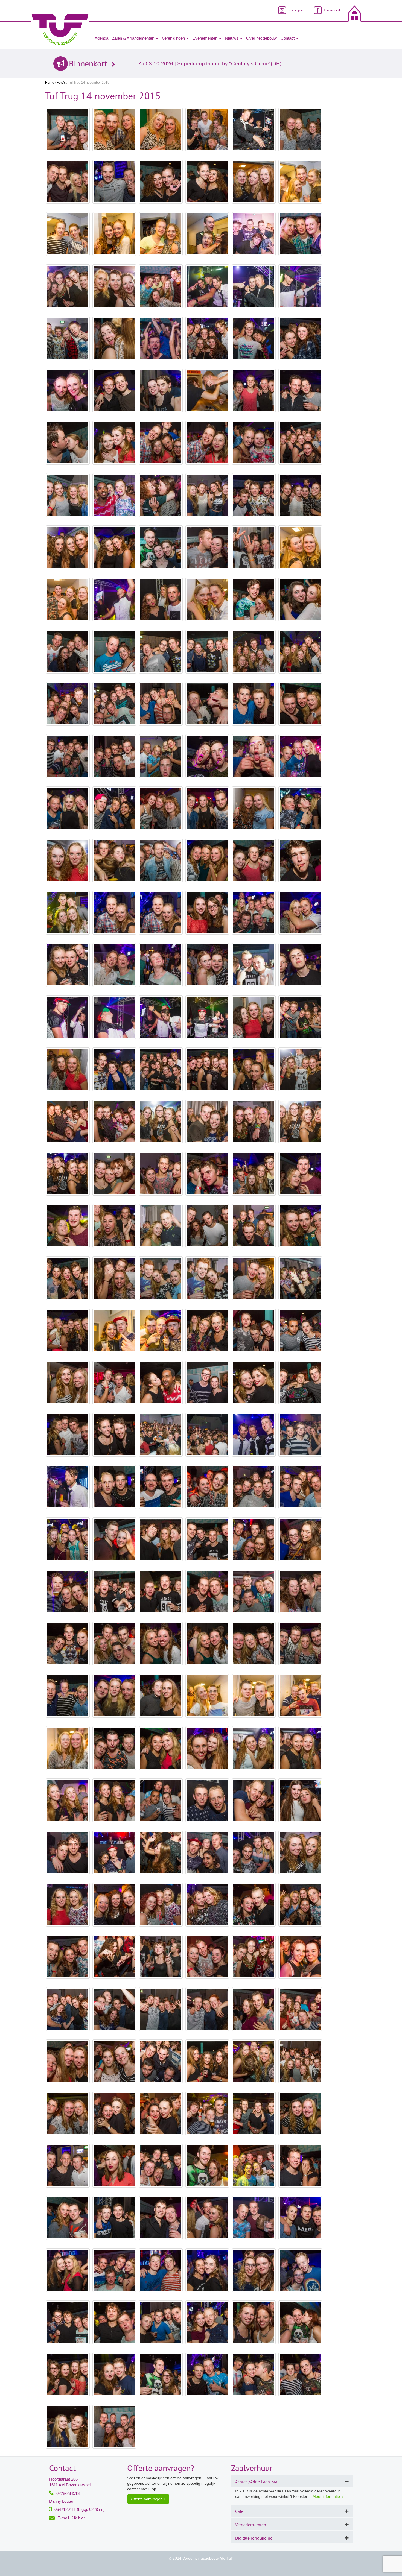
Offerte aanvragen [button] (147, 2499)
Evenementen (206, 38)
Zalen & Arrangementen (133, 38)
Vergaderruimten (250, 2524)
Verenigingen (174, 38)
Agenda (101, 38)
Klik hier (78, 2518)
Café (239, 2511)
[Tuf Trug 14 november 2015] (68, 129)
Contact (288, 38)
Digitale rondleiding (254, 2538)
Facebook (332, 10)
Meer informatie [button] (326, 2496)
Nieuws (232, 38)
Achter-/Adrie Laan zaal (257, 2481)
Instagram (296, 10)
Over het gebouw (261, 38)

★ ★ ★ ★ ★

▸ ABOUT THIS TASK:
For this exercise, reproduce exactly each line from the one containing "Vergaderruimten (250, 2524)" through the last line of the data, and no others.

▸ ANSWER BELOW:
Vergaderruimten (250, 2524)
Verenigingen (174, 38)
Agenda (101, 38)
Klik hier (78, 2518)
Café (239, 2511)
[Tuf Trug 14 november 2015] (68, 129)
Contact (288, 38)
Digitale rondleiding (254, 2538)
Facebook (332, 10)
Meer informatie [button] (326, 2496)
Nieuws (232, 38)
Achter-/Adrie Laan zaal (257, 2481)
Instagram (296, 10)
Over het gebouw (261, 38)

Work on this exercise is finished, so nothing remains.